= Margaret Valadian =

Aboriginal Australian educator (born 1936)

Margaret Valadian (3 September 1936 – 23 December 2023) was an Aboriginal Australian educator and advocate for Indigenous rights, through improved access to education.

==Career==
Valadian was born in Darwin, Northern Territory on 3 September 1936. Following employment as a welfare worker in the Northern Territory she moved to Brisbane where she was the first Aboriginal graduate of an Australian university when she received her Bachelor of Social Studies from the University of Queensland in 1966. She graduated from the University of Hawaiʻi at the East–West Center with a Master of Education in 1969 and then from Stony Brook University of the State University of New York with a Master of Social Welfare in 1973.

While an undergraduate, Valadian spoke of the financial obstacles facing Aboriginal students wishing to attend university at the 1963 conference of the National Union of Australian University Students.

In 1978 Valadian founded the Aboriginal Training and Cultural Institute in Sydney and acted as co-director with Natasha McNamara from its inception until 1990. Professor Charles Rowley, who had conducted a national survey of Aborigines in NSW in 1980, said of their work:

I learned more about education and the possibilities of new methods from this experience than I have from any single remembered experience of education, and have what I hope is the humility here to salute the genius of two Aboriginal women.

Under the auspices of the Australian Institute of Aboriginal Studies, Valadian gave the 1980 Wentworth lecture, "Aboriginal Education: For Aborigines, By Aborigines?"
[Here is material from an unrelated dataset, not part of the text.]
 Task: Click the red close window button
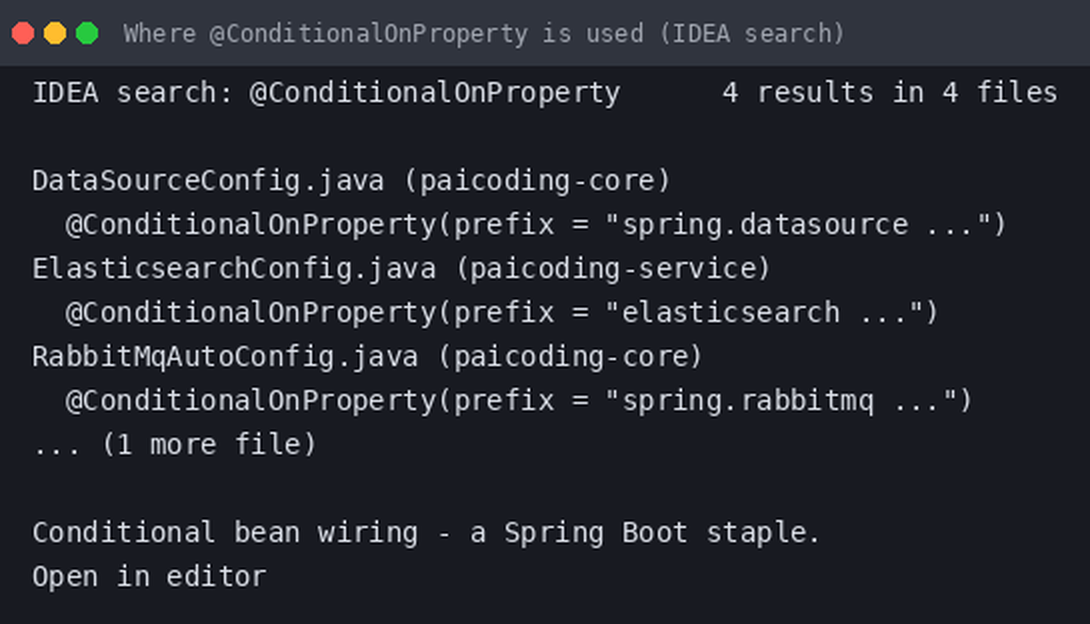click(23, 33)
Valadian was a member of the Council of the Sydney College of the Arts from 1984 to 1988. She was appointed a member of the NSW Equal Opportunity Tribunal in 1984 and re-appointed for a second three-year term in 1987.

In 1991 Valadian was invited to give the sixth Frank Archibald Memorial Lecture at the University of New England, the title of her speech being "Aboriginal Education—Development or Destruction. The Issues and Challenges that have to be Recognised".

Valadian died on 23 December 2023.

==Honours and recognition==
In the 1976 Queen's Birthday Honours Valadian was appointed Member of the Order of the British Empire for service to Aboriginal welfare. She was promoted to Officer of the Order of Australia in the 1986 Australia Day Honours for "service to the community, particularly in the field of Aboriginal education and culture". She was awarded the Centenary Medal in 2001.

Valadian won a BHP award for the pursuit of excellence in 1984, receiving AU$40,000 for her community service and welfare work.

In 1995 Valadian was awarded an honorary Doctor of Letters by Macquarie University. She was named University of Queensland Alumnus of the Year in 1996.

In 2023, shortly after Valadian's death, University of Queensland awarded her an Honorary Doctorate.

In 2025, Queensland University's official sculptor, Rhyl Hinwood carved a grotesque of Valadian, now mounted on the walls of the university's Great Court.